Another way to concatenate datasets is to use the append() method. 

In [6]:
dataset1.append(dataset2)

Unnamed: 0,Age,Sex,State
Jane,32,F,CA
John,26,M,NY
Cathy,29,F,OH
Dave,34,M,AZ
Kris,23,F,OR
Xi,24,F,CA
Jo,21,F,WA


So far, we have concatenated rows in datasets but it is also possible to concatenate columns. 

In [7]:
pd.concat([dataset1, dataset2], axis=1)

Unnamed: 0,Age,Sex,State,Age.1,Sex.1,State.1
Jane,32.0,F,CA,,,
John,26.0,M,NY,,,
Cathy,29.0,F,OH,,,
Dave,,,,34.0,M,AZ
Kris,,,,23.0,F,OR
Xi,,,,24.0,F,CA
Jo,,,,21.0,F,WA


We can perform the inner merge on these dataset. To pefrom an inner merge on these datasets, we pass the DataFrames to the merge() method. We also specify the column on which the merge has to be carried out, while making sure we specify that it is an inner merge.

In [20]:
dataset1 = pd.DataFrame({'Name': ['Jane', 'John', 'Cathy', 'Sarah'],
                         'Age': ['32', '26', '29', '23'],
                         'Sex': ['F', 'M', 'F', 'F'],
                         'State': ['CA', 'NY', 'OH', 'TX']})

dataset2 = pd.DataFrame({'Name': ['Jane', 'John', 'Cathy', 'Rob'],
                        'City': ['SF', 'NY', 'Columbus', 'Austin'],
                         'Work Status': ['No', 'Yes', 'Yes', 'Yes']})

In [21]:
dataset1

Unnamed: 0,Name,Age,Sex,State
0,Jane,32,F,CA
1,John,26,M,NY
2,Cathy,29,F,OH
3,Sarah,23,F,TX


In [22]:
dataset2

Unnamed: 0,Name,City,Work Status
0,Jane,SF,No
1,John,NY,Yes
2,Cathy,Columbus,Yes
3,Rob,Austin,Yes


In [23]:
pd.merge(dataset1, dataset2, on='Name', how='inner')

Unnamed: 0,Name,Age,Sex,State,City,Work Status
0,Jane,32,F,CA,SF,No
1,John,26,M,NY,NY,Yes
2,Cathy,29,F,OH,Columbus,Yes


This now means that we have the data from both datasets together.  This contains only those rows that have common labels in both DataFrames Next we will carry out the outer merge. 

In [24]:
pd.merge(dataset1, dataset2, on='Name', how='left')
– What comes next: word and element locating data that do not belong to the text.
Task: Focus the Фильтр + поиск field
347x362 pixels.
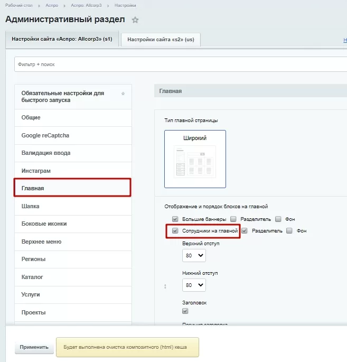Action: 181,64
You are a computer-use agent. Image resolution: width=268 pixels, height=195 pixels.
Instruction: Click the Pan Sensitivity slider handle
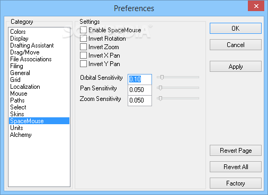pyautogui.click(x=160, y=88)
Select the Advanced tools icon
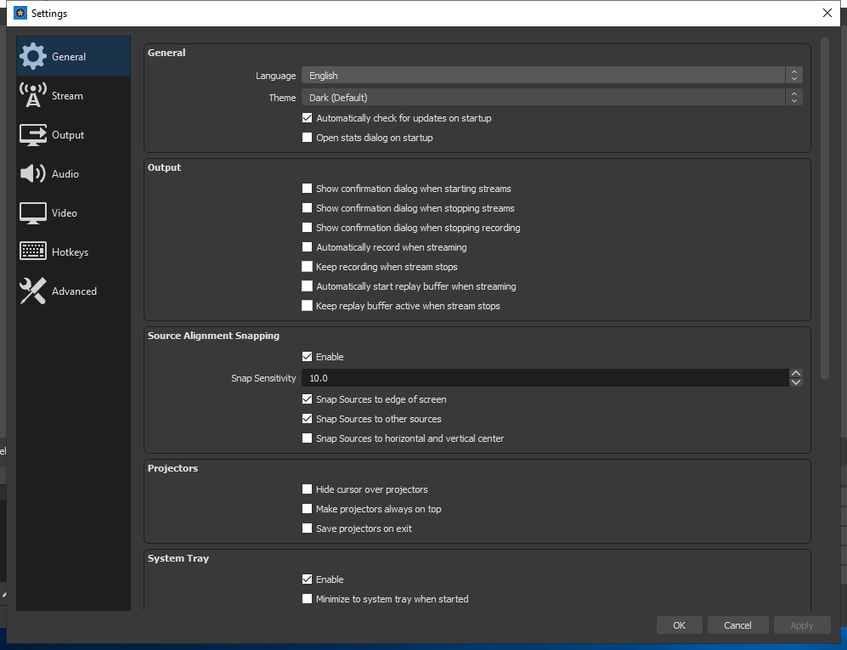Viewport: 847px width, 650px height. click(33, 291)
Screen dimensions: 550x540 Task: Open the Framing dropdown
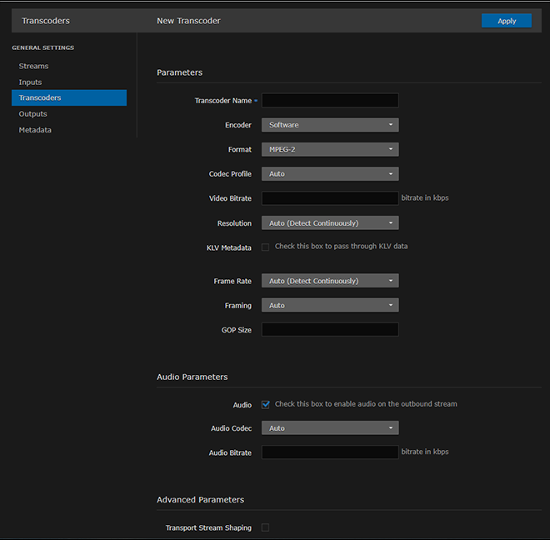coord(330,305)
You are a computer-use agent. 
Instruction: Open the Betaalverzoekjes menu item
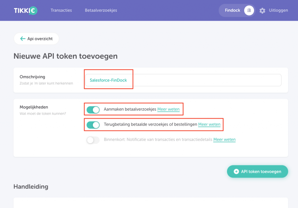click(x=101, y=10)
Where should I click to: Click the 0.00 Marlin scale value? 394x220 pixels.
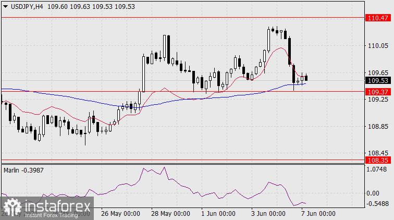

Unnamed: 0,Name,Age,Sex,State,City,Work Status
0,Jane,32,F,CA,SF,No
1,John,26,M,NY,NY,Yes
2,Cathy,29,F,OH,Columbus,Yes
3,Sarah,23,F,TX,,


The result of this operation is that the rows which are in both datasets as well as rows only present in the first dataset will be retained. Rows that exist int he second dataset only will be discarded.

In [25]:
pd.merge(dataset1, dataset2, on='Name', how='right')

Unnamed: 0,Name,Age,Sex,State,City,Work Status
0,Jane,32.0,F,CA,SF,No
1,John,26.0,M,NY,NY,Yes
2,Cathy,29.0,F,OH,Columbus,Yes
3,Rob,,,,Austin,Yes


To retain everything we do a full outer merge.

In [26]:
pd.merge(dataset1, dataset2, on='Name', how='outer')

Unnamed: 0,Name,Age,Sex,State,City,Work Status
0,Jane,32.0,F,CA,SF,No
1,John,26.0,M,NY,NY,Yes
2,Cathy,29.0,F,OH,Columbus,Yes
3,Sarah,23.0,F,TX,,
4,Rob,,,,Austin,Yes


This now contains all the rows, irrespective of whether they exist in one dataset or another or both , even for the columns which have no values and are marked as NaN.